Introduction

Thematic analysis is one of the most widespread and flexible methods in qualitative research. It is used to identify, organize, and interpret recurring patterns of meaning within data. This method is not bound to a specific theoretical framework but can be employed by researchers coming from different epistemological standpoints. Its flexibility makes it particularly useful for novice researchers, as it provides fundamental skills that can later be applied to more specialized analytic approaches.

Purpose of Thematic Analysis

The primary aim of thematic analysis is the systematic recording and categorization of patterns of meaning—referred to as themes—that emerge from interviews, observations, or other research material. Through this process, the researcher does not simply uncover pre-existing themes, but actively co-constructs meaning in continuous interaction with the data. The goal is to produce an interpretation that answers the research questions and highlights participants’ experiences on a collective level. At the same time, a key methodological challenge arises: to what extent do the “common themes” identified by the researcher truly reflect shared experiences, or are they heterogeneous opinions merged arbitrarily? This makes reflexivity, attentiveness, and theoretical sensitivity indispensable for the researcher, in order to avoid simplistic or misleading generalizations.

Methodological Steps

The process of thematic analysis involves sequential steps that allow the researcher to systematically organize the interpretation of the data.

Transcription of the interview

The first step involves transforming recorded interviews into written text. Transcription is not a purely technical process but already a first stage of interpretation, since the researcher decides what to record and how to represent it. Accuracy in the rendering of spoken language is crucial, while it is recommended to use simple notation systems that also capture paralinguistic features, such as pauses, laughter, or emphatic intonation.

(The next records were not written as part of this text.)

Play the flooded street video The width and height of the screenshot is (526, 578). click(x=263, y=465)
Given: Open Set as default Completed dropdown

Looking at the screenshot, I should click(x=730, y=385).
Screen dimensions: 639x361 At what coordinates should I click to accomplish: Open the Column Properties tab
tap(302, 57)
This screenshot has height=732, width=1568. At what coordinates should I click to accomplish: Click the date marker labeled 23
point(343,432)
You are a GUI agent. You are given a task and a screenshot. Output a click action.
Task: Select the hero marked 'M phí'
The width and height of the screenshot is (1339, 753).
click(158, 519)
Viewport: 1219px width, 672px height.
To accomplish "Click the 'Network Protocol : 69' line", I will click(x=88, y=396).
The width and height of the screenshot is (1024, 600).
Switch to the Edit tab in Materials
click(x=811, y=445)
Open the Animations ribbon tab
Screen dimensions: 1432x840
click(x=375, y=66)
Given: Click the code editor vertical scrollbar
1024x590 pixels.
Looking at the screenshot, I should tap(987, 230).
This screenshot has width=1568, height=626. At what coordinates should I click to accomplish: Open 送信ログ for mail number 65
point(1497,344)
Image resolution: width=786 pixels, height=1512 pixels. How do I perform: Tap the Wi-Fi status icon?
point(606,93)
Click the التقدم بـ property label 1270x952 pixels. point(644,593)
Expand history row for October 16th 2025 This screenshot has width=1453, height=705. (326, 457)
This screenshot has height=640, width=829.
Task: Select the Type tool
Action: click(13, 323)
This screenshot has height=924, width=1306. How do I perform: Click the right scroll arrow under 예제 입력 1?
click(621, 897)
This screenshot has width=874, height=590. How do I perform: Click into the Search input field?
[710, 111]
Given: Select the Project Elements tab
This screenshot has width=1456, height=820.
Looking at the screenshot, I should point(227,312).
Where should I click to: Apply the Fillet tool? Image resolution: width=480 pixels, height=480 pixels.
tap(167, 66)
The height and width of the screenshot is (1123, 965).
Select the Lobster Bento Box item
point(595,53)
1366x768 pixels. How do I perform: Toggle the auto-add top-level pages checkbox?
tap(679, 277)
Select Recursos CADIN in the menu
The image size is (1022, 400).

Familiarization with the data and identification of extracts

Next comes a careful reading of the material and the selection of extracts that are directly relevant to the research questions. This process reduces the complexity of the data and enables the researcher to focus on more manageable sections of text, which can then be compared to identify common meanings or variations. In this way, the transition is facilitated from the totality of the data to specific, targeted parts that provide answers to the research questions.

Coding

The following stage is coding, where the researcher assigns conceptual labels to segments of the data. Codes can be descriptive, reflecting the explicit content, or interpretive, uncovering underlying meanings. Importantly, the researcher can make use of pre-existing theoretical categories, which should not be restrictive but serve as sensitizing tools that broaden the researcher’s perspective and help identify significant aspects of meaning. Thus, coding is not a mere categorization exercise, but a creative process of interpretation.

From codes to themes

Once codes have been generated, the next stage is to construct themes. Themes represent broader and more abstract categories that result from organizing, comparing, and synthesizing codes. They constitute recurring patterns of meaning that are essential for understanding the phenomenon under study. At this stage, creativity and theoretical depth are required, as themes are not simply discovered but actively constructed by the researcher through analysis.

Reporting the findings

The final stage is the presentation of findings. Each theme is described and analyzed in detail, always in relation to the research questions. Different dimensions, nuances, and even contradictions that characterize each theme are highlighted to capture the complexity of the phenomenon. Reporting goes beyond a descriptive account: it interprets the data and links the findings back to the study’s theoretical framework.

Conclusions

Thematic analysis is one of the most significant and accessible methods of qualitative data analysis. It offers a flexible yet systematic framework for identifying and organizing patterns of meaning. It is not a mechanical procedure but requires creativity, insight, and theoretical preparation. For novice researchers, thematic analysis functions as a starting point that allows them to practice understanding and processing qualitative data. For more experienced researchers, it serves as a reliable tool that combines clarity with depth. Overall, thematic analysis is a method that respects the complexity of participants’ experiences, organizes the data into thematic structures, and produces rich interpretations that address research questions. Its use must be guided by the purpose of the study, the available data, and the researcher’s epistemological stance, in order to maximize its effectiveness.